Credit Suisse rabaisse une nouvelle fois ses prétentions
Accueilli fraîchement en octobre 2015, le plan stratégique de Credit Suisse a séduit les marchés hier dans sa version révisée. Le cours de l’action de la deuxième banque helvétique a gagné 7,4% à Zurich.
Pour répondre aux interrogations récurrentes sur sa restructuration, Credit Suisse a annoncé hier plus de un milliard de francs suisses (924 millions d’euros) de réductions des coûts additionnelles d’ici à 2018 et a revu à la baisse les bénéfices cibles de ses deux relais de croissance, l’Asie-Pacifique et la gestion de fortune internationale.
«Compte tenu des conditions de marché difficiles que nous affrontons, la réalisation de nos objectifs de profits est maintenant plus orientée vers la réalisation de réductions de coûts, sur lesquelles nous avons un plus grand contrôle que sur la croissance des revenus», a précisé la banque dans un communiqué diffusé à l’occasion de sa journée investisseurs à Londres.
Credit Suisse vise désormais une base de coûts opérationnels inférieure à 17 milliards de francs en 2018, au lieu des 18 milliards annoncés précédemment, et des 21,1 milliards enregistrés en 2015. La banque a également revu à la hausse ses économies nettes, qui devront passer de 3,2 milliards à plus de 4,2 milliards de francs d’ici à deux ans. Soit un gain de un milliard, après un 1,6 milliard de franc déjà attendu pour la seule année 2016.

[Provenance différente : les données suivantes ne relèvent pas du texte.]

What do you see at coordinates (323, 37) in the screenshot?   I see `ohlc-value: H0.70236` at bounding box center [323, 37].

Plus de 4.000 suppressions de postes à Londres
Pour y parvenir, les réductions d’effectifs vont se poursuivre à un rythme élevé. Après avoir déjà dépassé son objectif de 6.000 suppressions d’emplois cette année à travers le groupe, Credit Suisse prévoit de ramener son effectif londonien de 9.200 personnes actuellement à moins de 5.000 à fin 2017, a annoncé hier David Mathers, le directeur financier du groupe. L’an dernier, seuls 1.800 départs avaient été avancés pour Londres, avant que le groupe dévoile un nouveau tour de vis général, en mars dernier.
Credit Suisse, qui employait 48.200 équivalents temps plein fin 2015, est en revanche resté silencieux sur les autres coupes. Dimanche, le journal Schweiz am Sonntag rapportait que la banque prévoyait 1.000 à 1.300 licenciements supplémentaires en Suisse.

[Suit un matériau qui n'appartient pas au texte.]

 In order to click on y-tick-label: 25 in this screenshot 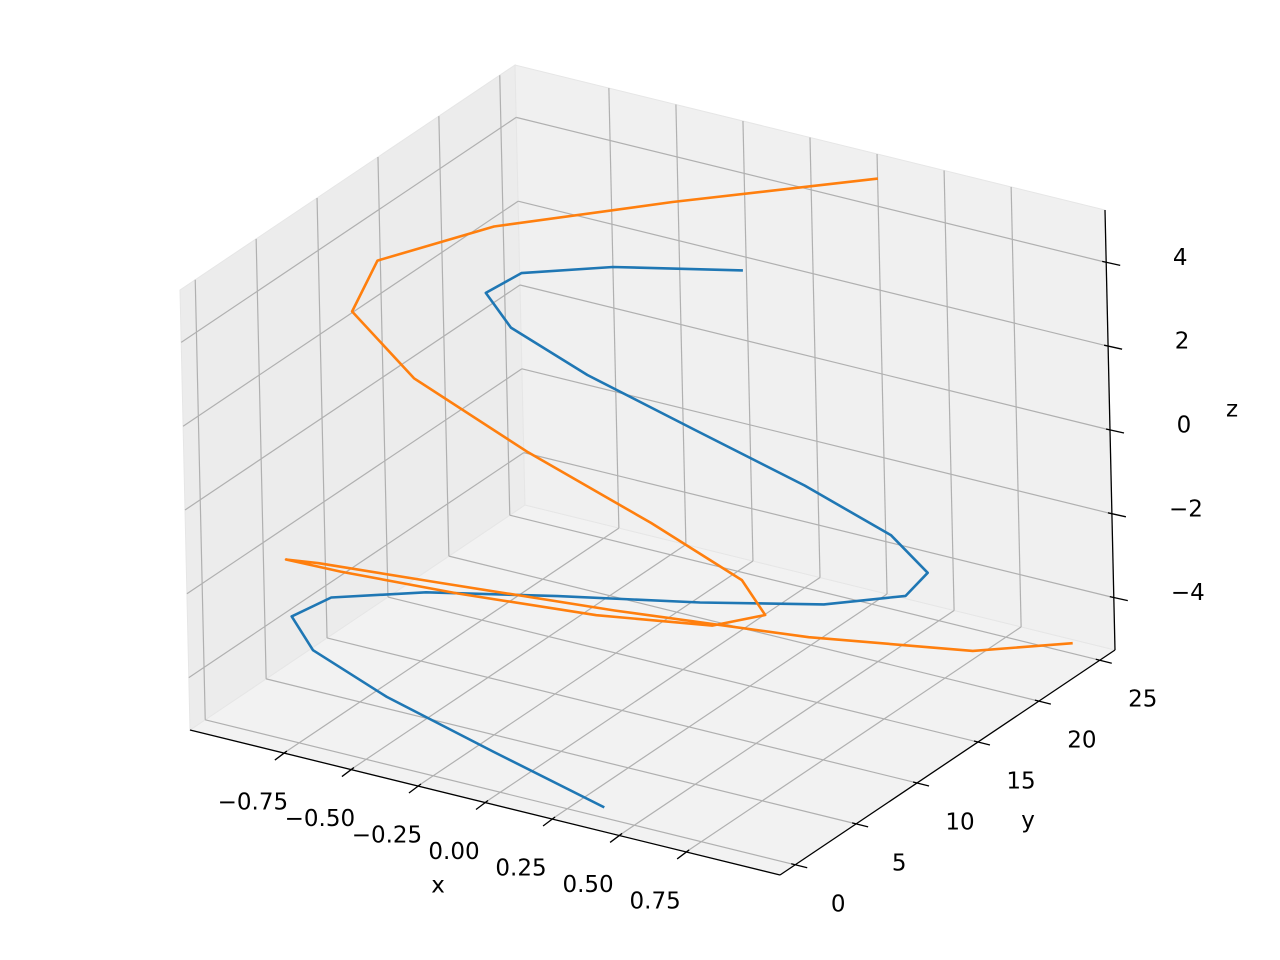, I will do `click(1142, 700)`.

Les coûts de restructuration, très largement consacrés aux indemnités de départ, ne laissent aucun doute sur l’ampleur de la casse sociale à venir: en 2017, ils devraient atteindre au total 600 millions de francs comme cette année (avec une plus grande part encore pour le coût des départs), avant de décroître à 300 millions en 2018.
Le groupe a également abaissé ses anticipations de bénéfice imposable pour l’Asie-Pacifique et la gestion de fortune internationale, à 1,6 milliard et 1,8 milliard de francs respectivement. Il visait auparavant un doublement pour ces deux divisions, à 2,1 milliards.

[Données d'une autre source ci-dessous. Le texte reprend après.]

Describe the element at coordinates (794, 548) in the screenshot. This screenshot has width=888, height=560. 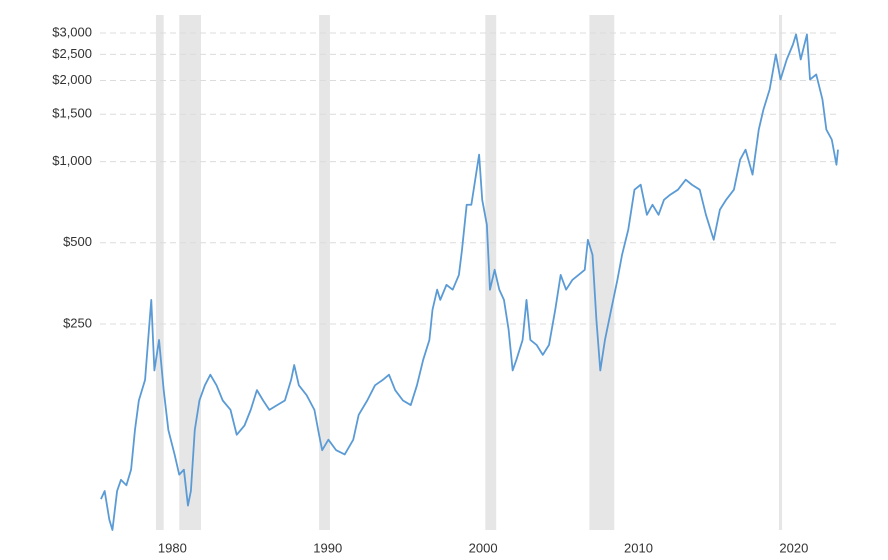
I see `x-tick-label: 2020` at that location.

«Nous réaffirmons nos objectifs pour nos activités de gestion de fortune en 2018 (…) tout en ajustant à la baisse nos cibles pour les activités plus touchées par le recul des volumes de trading et les plus faibles niveaux de l’activité de marché», précise Credit Suisse. Il révise ainsi ses ambitions dans ses activités de trading et de marchés en Asie-Pacifique, et dans la gestion d’actifs pour sa division de gestion de fortune internationale.
Le groupe a en revanche confirmé sa cible de 2,3 milliards de francs de profits en 2018 pour son entité suisse, qui doit être partiellement introduite en Bourse l’an prochain. Il a enfin réduit son objectif de ratio de fonds propres CET1 à fin 2018, qui passe de 13% à 11-12%.